=== Begin Enclosure ===

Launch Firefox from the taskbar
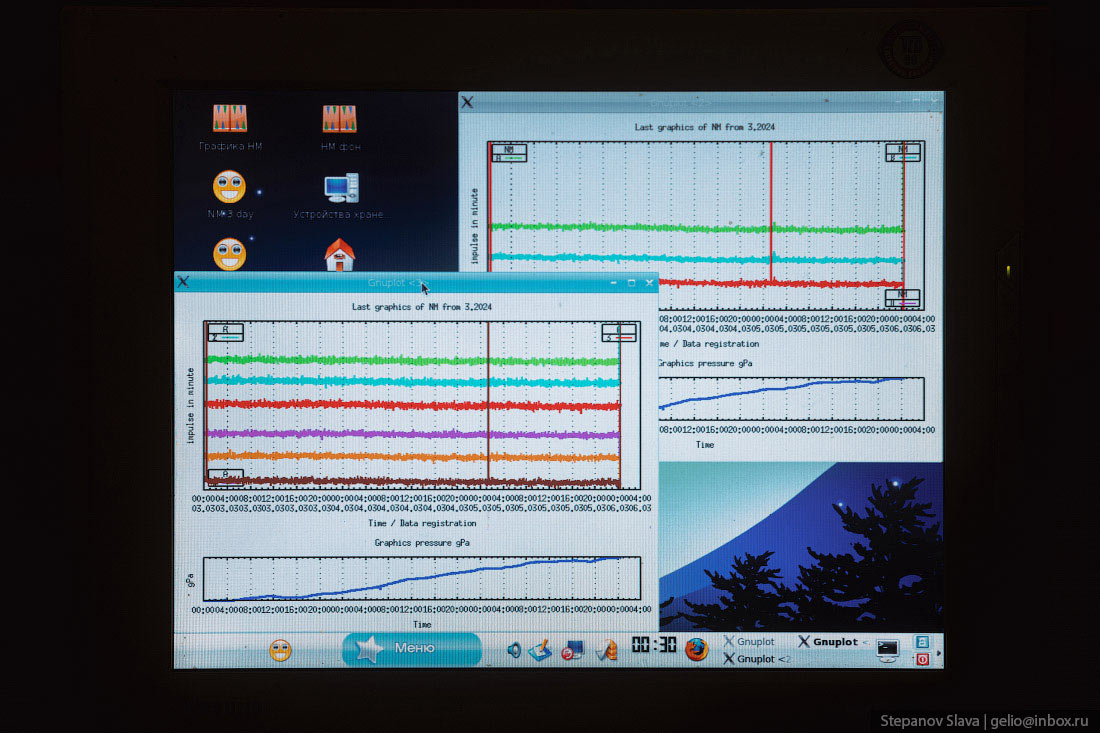 (697, 649)
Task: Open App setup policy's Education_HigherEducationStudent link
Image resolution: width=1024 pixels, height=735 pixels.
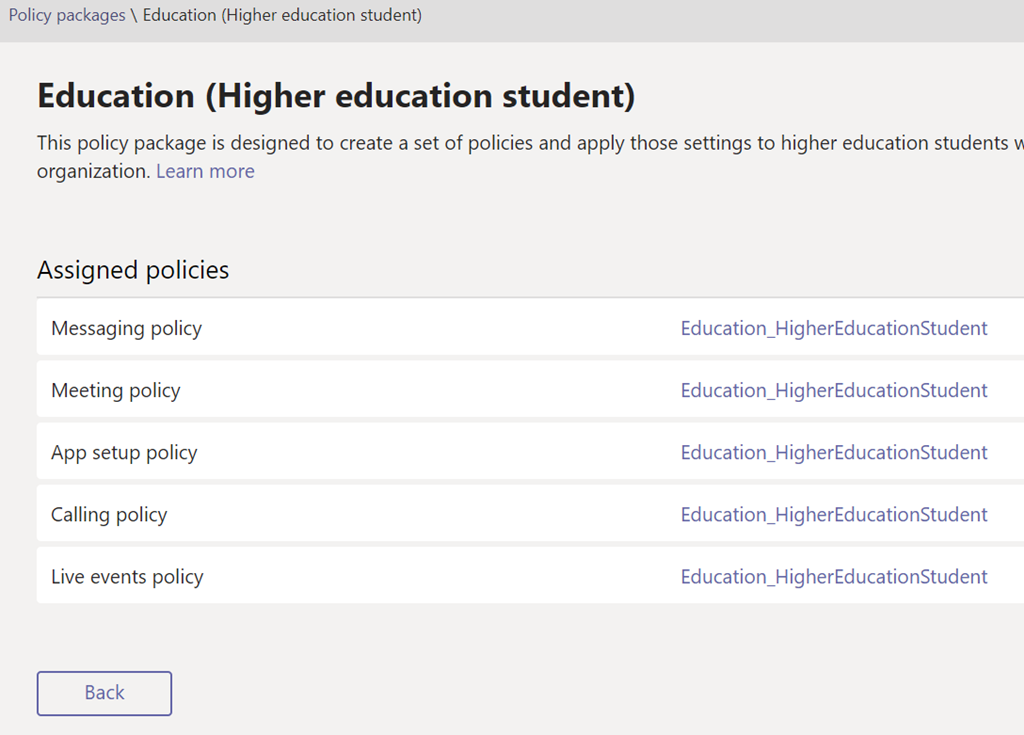Action: [833, 452]
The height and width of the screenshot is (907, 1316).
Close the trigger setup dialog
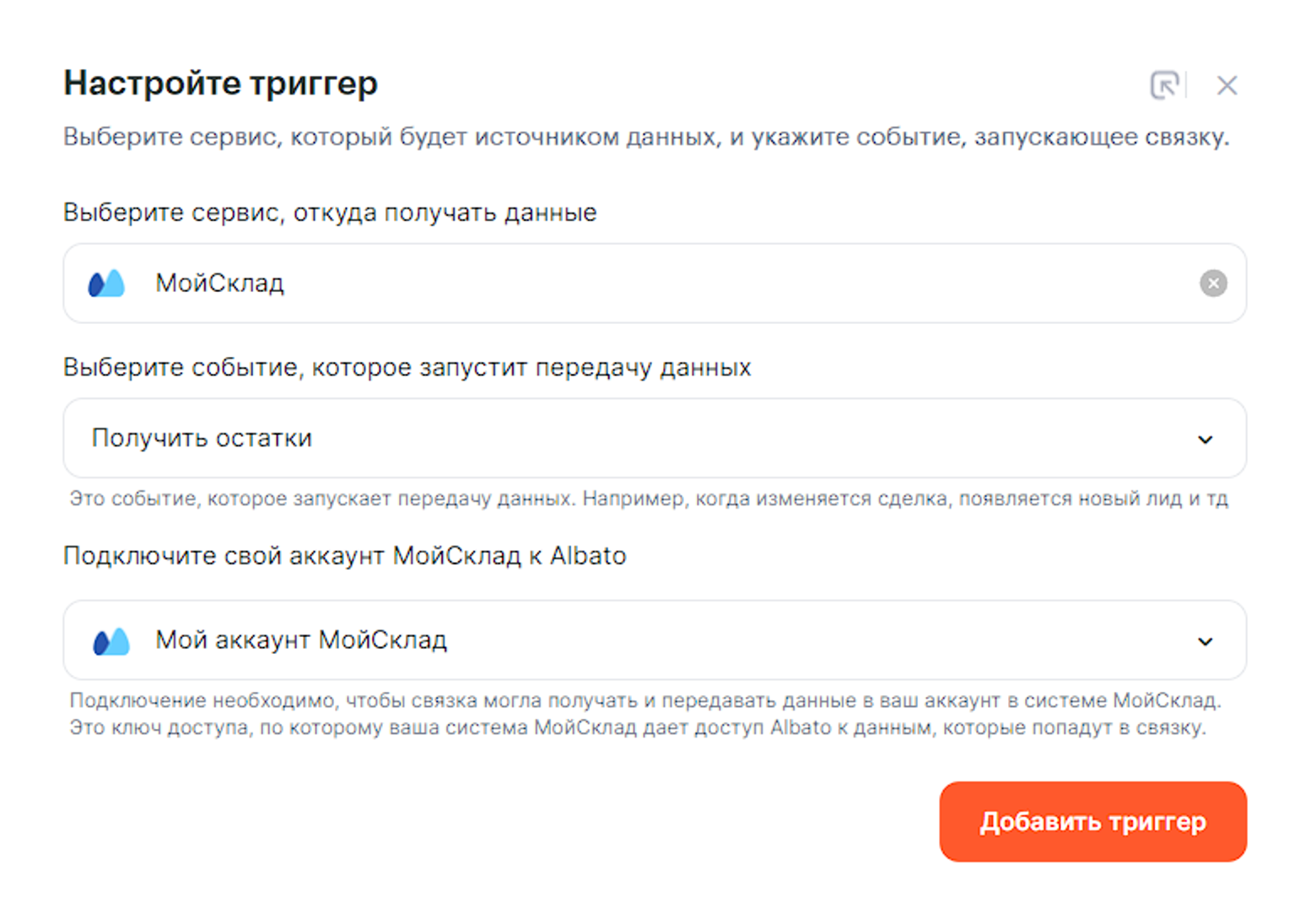coord(1227,85)
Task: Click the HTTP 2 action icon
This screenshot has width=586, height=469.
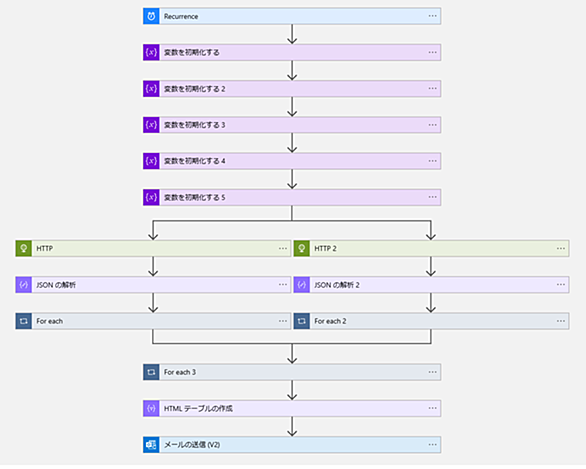Action: 302,249
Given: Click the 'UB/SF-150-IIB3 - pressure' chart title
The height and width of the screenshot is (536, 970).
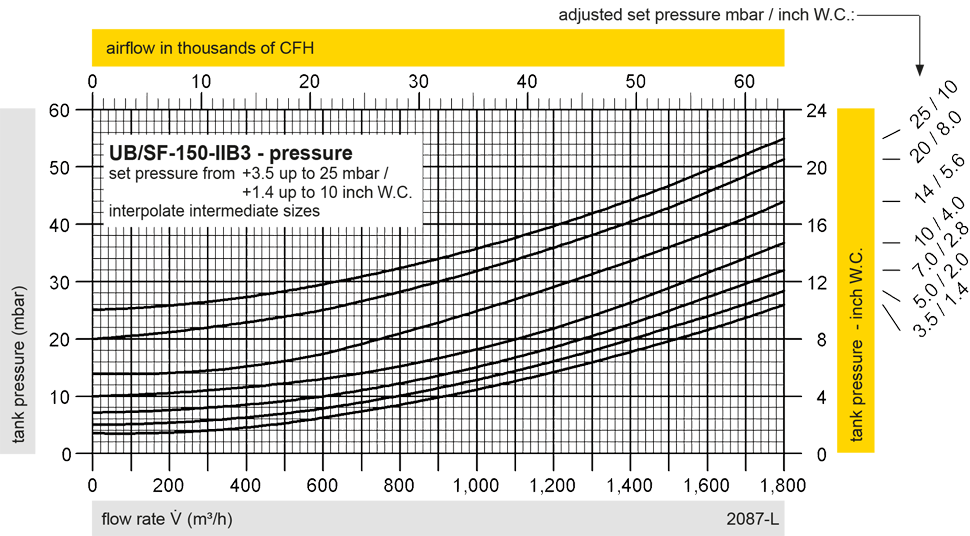Looking at the screenshot, I should (x=229, y=154).

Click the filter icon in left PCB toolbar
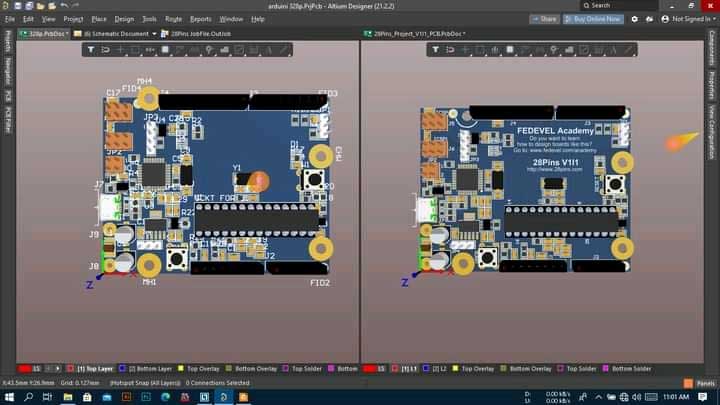click(x=90, y=49)
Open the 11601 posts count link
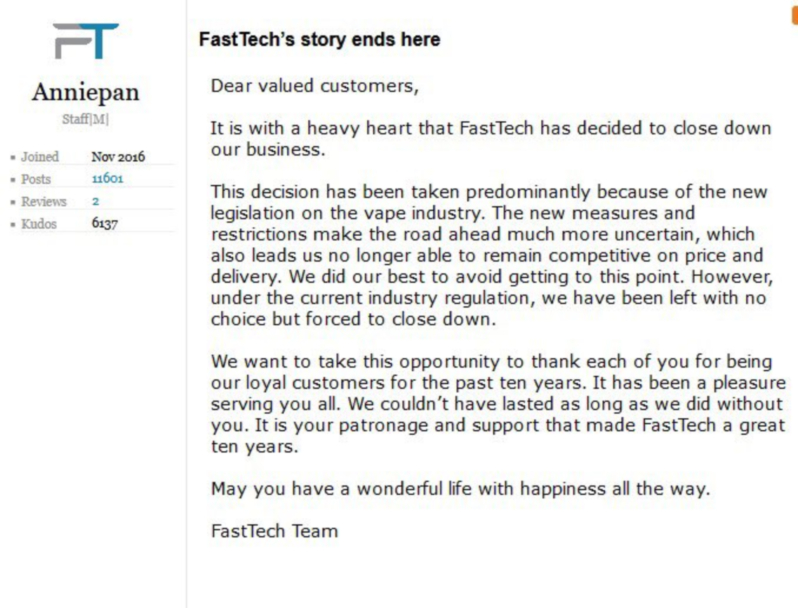The width and height of the screenshot is (798, 608). coord(107,178)
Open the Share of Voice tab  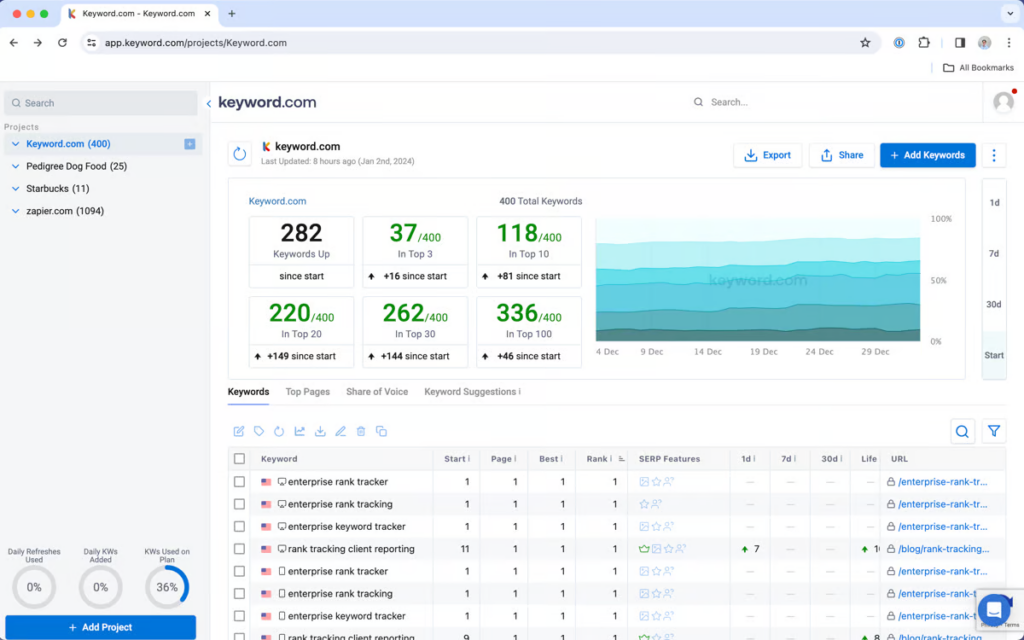click(x=377, y=392)
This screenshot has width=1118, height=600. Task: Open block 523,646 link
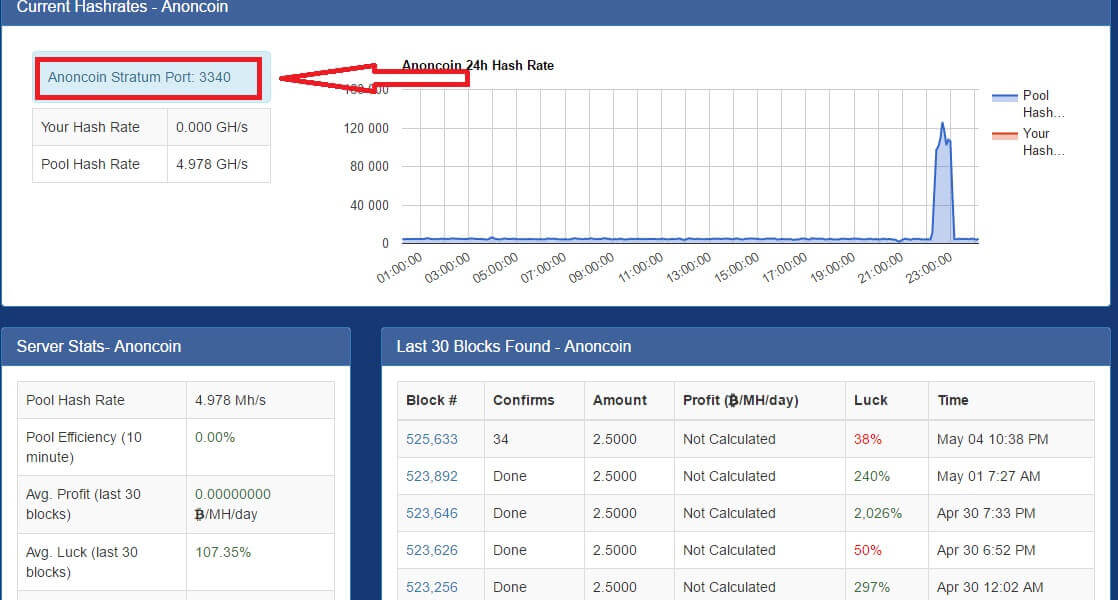point(431,513)
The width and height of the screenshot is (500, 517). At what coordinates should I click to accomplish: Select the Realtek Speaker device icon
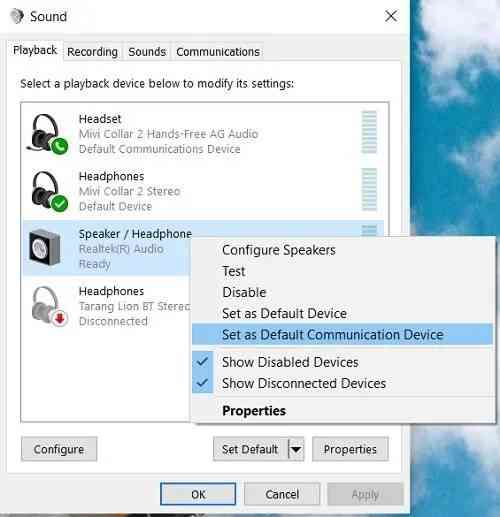(x=45, y=248)
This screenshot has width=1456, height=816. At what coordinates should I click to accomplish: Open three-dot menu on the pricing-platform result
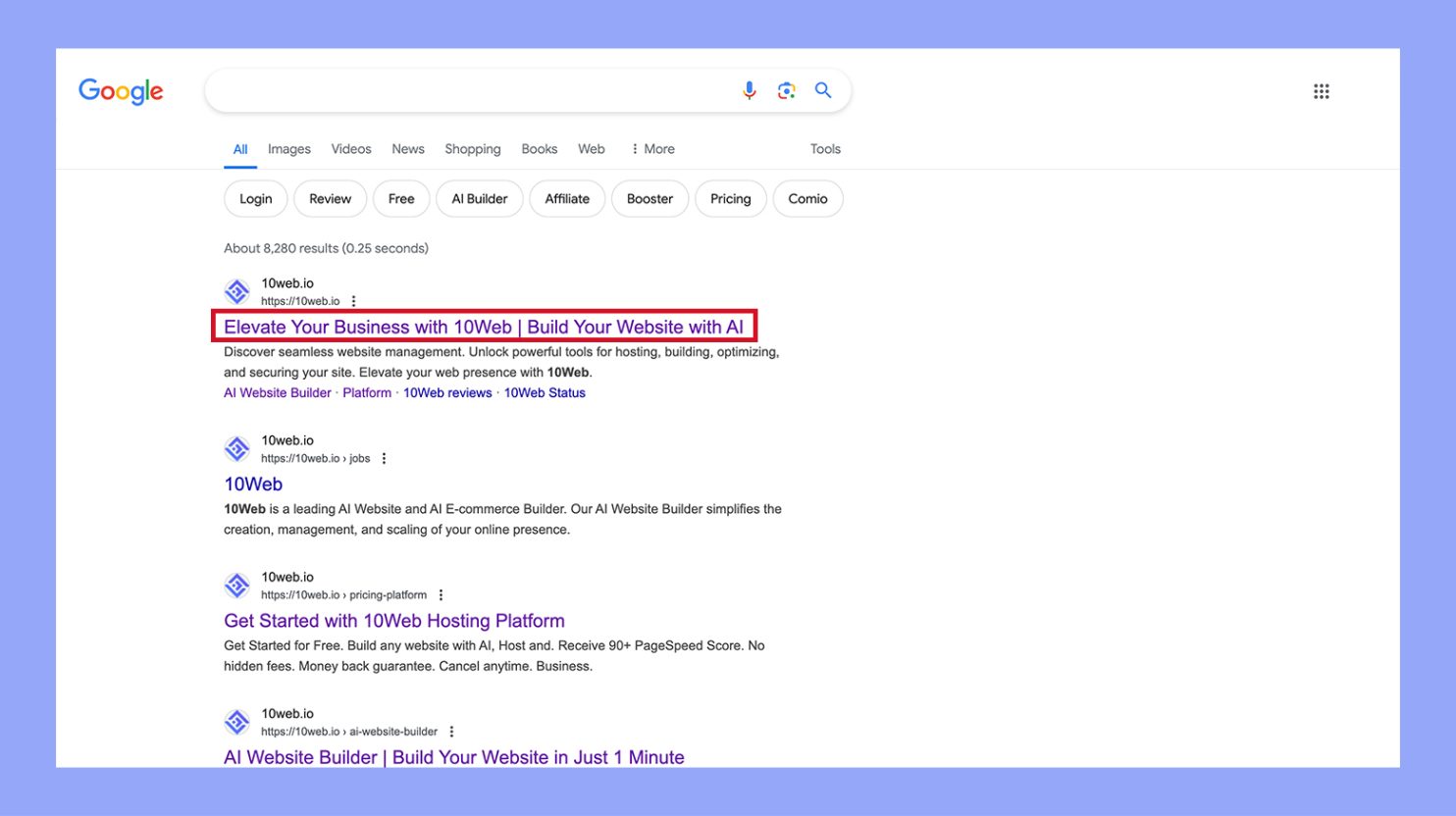click(x=440, y=594)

=== End Enclosure ===

**PROBLEM REQUIREMENTS**
From the first line of the records through the line with "Given: Click the", reproduce each line exactly and leave the pictures out.

**OUTPUT OF THE TASK**
Launch Firefox from the taskbar
 (697, 649)
Task: Open App setup policy's Education_HigherEducationStudent link
Image resolution: width=1024 pixels, height=735 pixels.
Action: [833, 452]
The height and width of the screenshot is (907, 1316).
Close the trigger setup dialog
coord(1227,85)
Task: Click the HTTP 2 action icon
This screenshot has width=586, height=469.
Action: 302,249
Given: Click the 'UB/SF-150-IIB3 - pressure' chart title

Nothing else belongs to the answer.